Ils émergent d’une large trouée sombre et dense aux bords irisés bleuté. Des visages déformés de créatures fantastiques tavellent la trouée. Parfois l’un d’entre eux tente de s’extirper de l’enveloppe qui la retient, mais maintenu par un lien invisible, il se fond dans la masse un peu plus tard.

Il fait frais ici. Le ciel, sans lune ni soleil, revêt une teinte gris-souris hétérogène. Des écharpes de brume flottent dans les airs, se mélangent et se séparent dans un balai continu. Les ombres ondoient, fusionnent, se déchirent au point qu’il devient impossible pour un non initié de discerner parmi ce concert d’ombres celles réelles de celles chimériques. La confusion est totale. Le sol est de couleur gris plomb virant à l’acier. De consistance souple, il devient par endroit spongieux au point qu’il n’est pas rare de voir disparaître ses pieds, noyés sous un épais matelas de brume. Une forêt clairsemée s’étire à l’infini sur 360°. Tous les arbres sont de la même essence. Ils atteignent une hauteur maximum de quinze mètres. Leur tronc est étroit, lisse et droit. Ils ondulent. A croire qu’ils participent à une danse lente et hypnotique. Les premières feuilles naissent à environ cinq mètres du sol et leurs nervures centrales blanches zèbrent l’espace au gré des mouvements des branches et des troncs.
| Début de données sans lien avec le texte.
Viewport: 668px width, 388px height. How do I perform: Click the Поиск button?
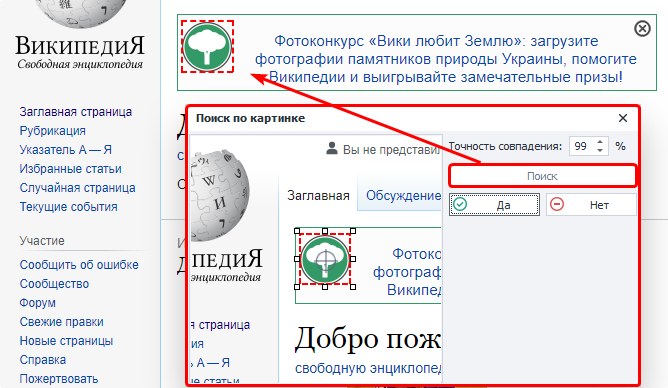tap(542, 176)
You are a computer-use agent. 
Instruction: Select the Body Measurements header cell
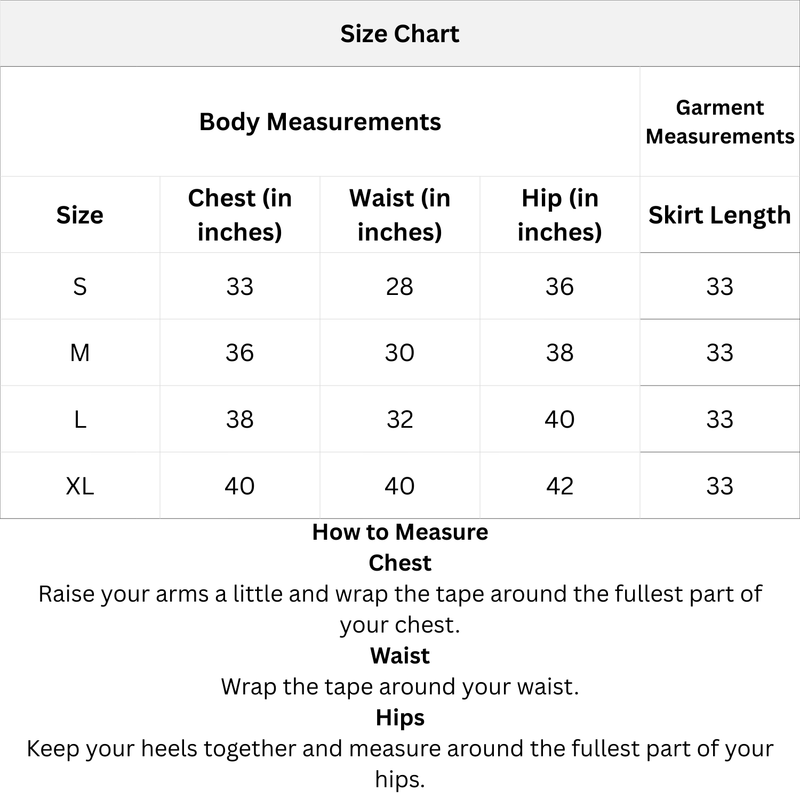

C’est avec ravissement que Shade, ou Sahde, redécouvre cet environnement familier bien qu’il lui faudra du temps pour se souvenir de toutes ses subtilités. Le chatoiement des lambeaux d’ombres qui se lovent autour de son corps, la sensation de légèreté et d’apesanteur, le doux murmure des innombrables voix qui la bercent et l’enivrent, tout l’enchante… Ce n’est pas l’avis de Djalesh qui tangue et qui tente de s’accrocher désespérément à quelque chose de tangible mais comment ne pas succomber à cet environnement instable et déconcertant. Il s’allonge sur le sol.

Trois silhouettes fantomatiques -sans doute ces Whôls, les gardiens des portails- s’approchent de Sahde. Cette dernière se porte garante pour celui qui gît à ses pieds et si ce « corps étranger » devait s’éloigner d’elle ou commettre l’irréparable, elle en supporterait toutes les conséquences… tout le monde sait ici que les Whôls sont friands de la substance des ombres.

Tandis que Djalesh essaie de s’asseoir une créature qui a tout l’air d’une autruche miniature se dirige vers eux, dodelinant son long cou d’un côté et de l’autre. Ce volatile aurait-il des intentions belliqueuses ? Shade s’en occupe. Il ne faut pas compter sur son compagnon en proie aux pires tourments. Enfin, dans un dernier soupir, son opposant rejoint le cortège des ombres. Victoire !!! Djalesh se redresse. Il s’appuie sur le « bout de métal » désormais sourd et muet qui montre enfin son utilité.

Des arbres. Des arbres à l’infini. Rien d’autre. Ils avancent. L’une voltige guillerette dans les airs, l’autre ahane bruyamment, claudique et grommelle. Ce couple mal assorti fait pâle figure. Les rencontres inopportunes se succèdent. Un démon des ombres quasi invisible se moquent d’eux, des lions munis de larges ailes essaient de les dévorer, un ours massif doté d’un bec acéré espère les broyer.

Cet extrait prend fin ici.